Nell’Ordinanza n. 20955 del 1° ottobre 2020, la Suprema Corte osserva che l’art. 20, comma 3, del Dlgs. n. 472/1997, stabilisce che “il diritto alla riscossione della sanzione irrogata si prescrive nel termine di 5 anni”. A sua volta, l’art. 2948, comma 1, del Cc., afferma che “si prescrivono in 5 anni gli interessi e, in generale, tutto ciò che deve pagarsi periodicamente ad anno o in termini più brevi”.

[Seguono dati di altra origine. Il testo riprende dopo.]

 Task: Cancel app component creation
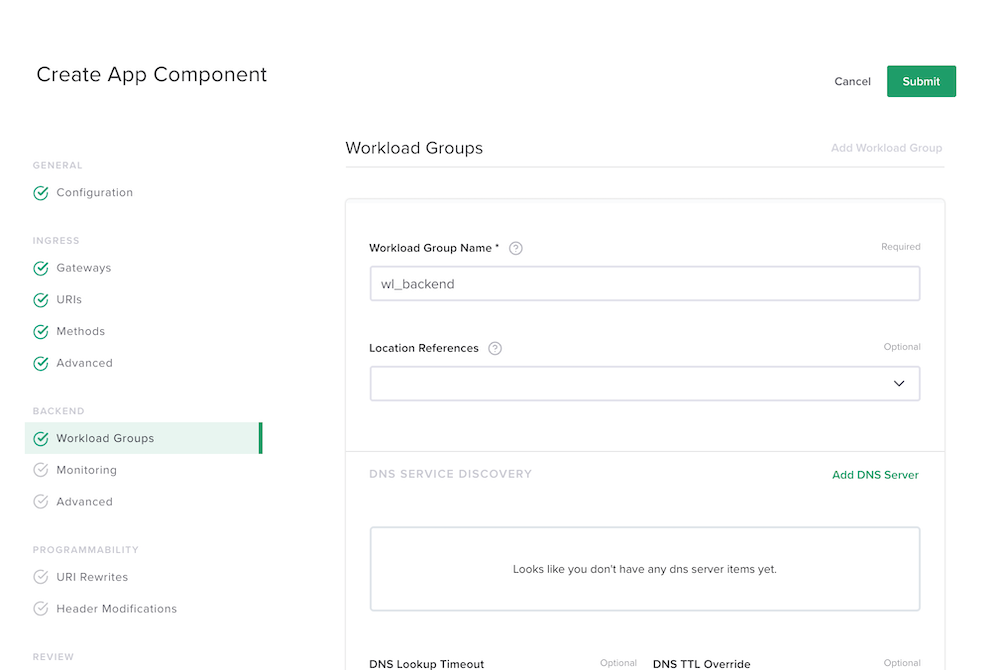(x=852, y=82)
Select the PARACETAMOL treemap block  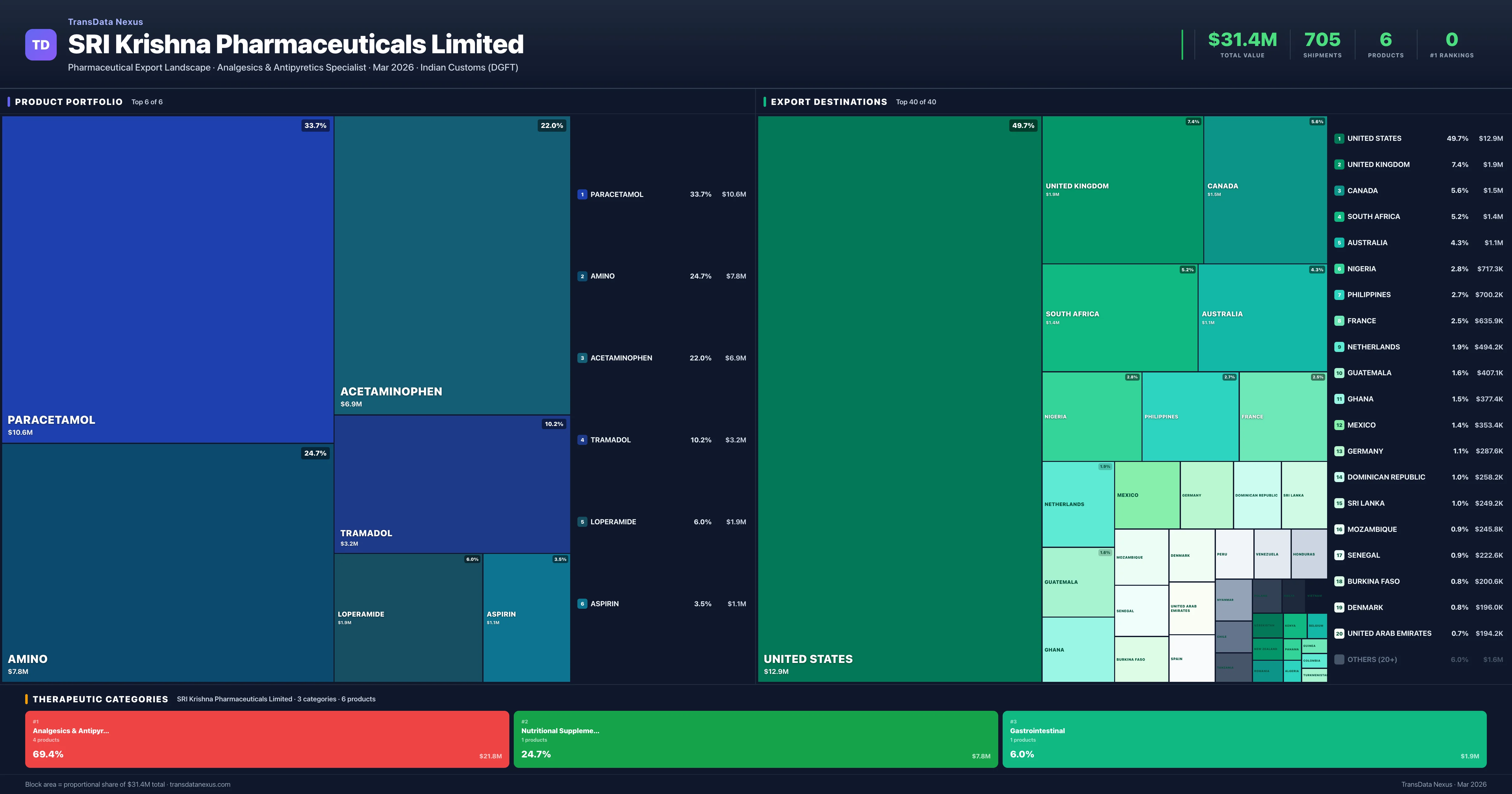pyautogui.click(x=167, y=279)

Sul punto, i Giudici di legittimità chiariscono che il diritto alla riscossione delle sanzioni amministrative pecuniarie previste per la violazione di norme tributarie, derivante da Sentenza passata in giudicato, si prescrive entro il termine di 10 anni, per diretta applicazione dell’art. 2953 del Cc., che disciplina specificamente ed in via generale la cosiddetta “actio iudicati”. Mentre, se la definitività della sanzione non deriva da un provvedimento giurisdizionale irrevocabile vale il termine di prescrizione di 5 anni, previsto dall’art. 20 del Dlgs. n. 472/1997, atteso che il termine di prescrizione entro il quale deve essere fatta valere l’obbligazione tributaria principale e quella accessoria relativa alle sanzioni non può che essere di tipo unitario. Peraltro, è stato altresì precisato in materia di interessi che “gli interessi dovuti per il ritardo nella loro esazione, i quali integrano un’obbligazione autonoma rispetto al debito principale e suscettibile di autonome vicende, sì che il credito relativo a tali accessori rimane sottoposto al proprio termine di prescrizione quinquennale fissato dall’art. 2948, del Cc.”.